— Set task —
Scale the material starting at the line that contains "At what coordinates" and ending at the line that contains "pyautogui.click(x=80, y=775)", both included. Reproduce every one of those lines and no others, requests included, with each coordinate in the answers multiplied by 1.85 and rounded to a whole number, halves rounded up, and leave the pictures out.

— Working data —
◆ ◆ ◆
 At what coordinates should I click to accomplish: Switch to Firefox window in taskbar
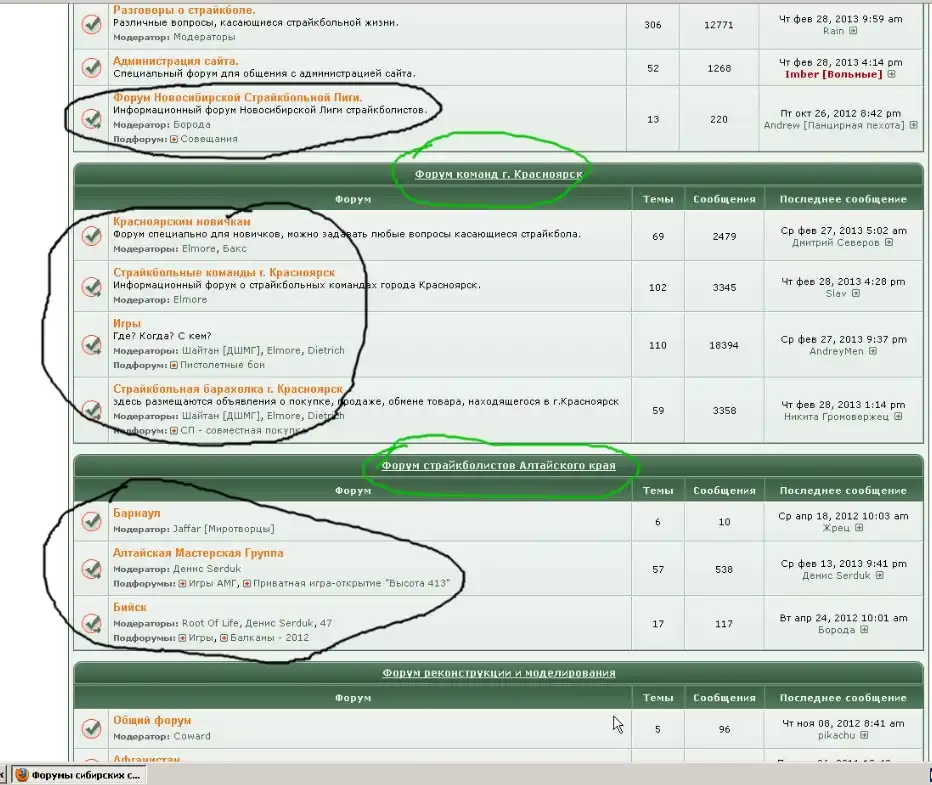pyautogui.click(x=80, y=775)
◆ ◆ ◆
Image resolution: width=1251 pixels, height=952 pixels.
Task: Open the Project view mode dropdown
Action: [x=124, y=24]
◆ ◆ ◆
— Task solution —
 At what coordinates should I click to accomplish: Switch to Firefox window in taskbar
pyautogui.click(x=148, y=1434)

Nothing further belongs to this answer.